In this post, TFB’s newest team member, Camden Dechert, will take us through the ins and outs of material design -Christina
I heard about Material Design for the first time a few months ago from my coworker at VCU Technology Services. Together, we had been developing a new designed campaign for Technology Services that would give our brand a facelift. I began exploring Material Design as a new way to approach our new brand. It lent me the freedom to stay within our university brand guidelines, but also add that extra oomph.
I was interested in learning about this new language because it is starting to revolutionize the way we design. Companies are beginning to implement Material Design into their logos, graphics, websites, and apps. The differences are subtle, but they make a huge difference once you notice it.
So, what is it?
In 2014, Google developed a new design language called Material Design, otherwise known as Quantum Paper.
Designed by Matías Duarte, Material Design makes more liberal use of grid-based layouts, responsive animations and transitions, padding, and depth effects such as lighting and shadows.
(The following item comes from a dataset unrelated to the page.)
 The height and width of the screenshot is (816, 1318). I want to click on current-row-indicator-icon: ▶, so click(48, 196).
Google announced Material Design on June 25, 2014, at the 2014 Google I/O conference, but it is within the past year that it is being noticed by people other than designers. As of 2015, most of Google’s mobile applications for Android had applied the new design language, including Gmail, YouTube, Google Drive, Google Docs, Sheets and Slides, Google Maps, Inbox, Google+, all of the Google Play-branded applications, and to a smaller extent the Chrome browser and Google Keep. The desktop web-interfaces of Google Drive, Docs, Sheets, Slides and Inbox have incorporated it as well. More recently, it has started to appear in Chrome OS, such as in the system settings, file manager, and calculator apps
Duarte explained that, “unlike real paper, our digital material can expand and reform intelligently. Material has physical surfaces and edges. Seams and shadows provide meaning about what you can touch.” According to Google, their new design language is based on paper and ink but implementation will take place in an advanced manner
Why use it?
Material Design is revolutionary because of how amazingly well thought out it is. Success in implementing Material Design comes from following a type system, a color guide focusing on bold, but subtle, limited color, three-dimensional environment qualities focusing on surfaces, shadows and depth, and a meticulously gridded layout.
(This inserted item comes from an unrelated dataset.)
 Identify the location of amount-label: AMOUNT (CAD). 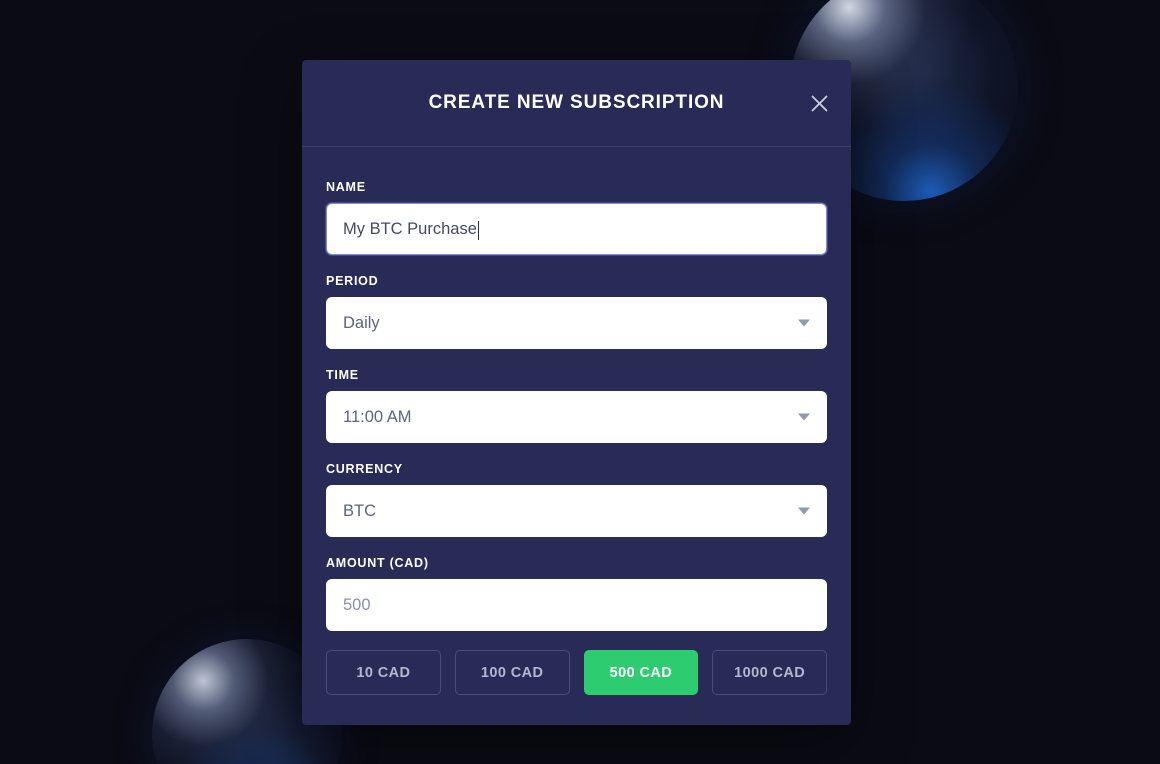
(378, 563).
Material is the metaphor. Material Design is inspired by the physical world and its textures, including how they reflect light and cast shadows. Material surfaces reimagine the mediums of paper and ink.
How should I use it?
Check out this guide for all the information you need on Material Design. https://material.io/
Nate says
Good primer! If you have time, you might want to go back and fix the text alignment of the images for this post. It may look good on desktop, but on my Android device. it is breaking individual words apart every few characters, which makes it hard to read any text that is near the images. Feel free to delete this comment once you review it.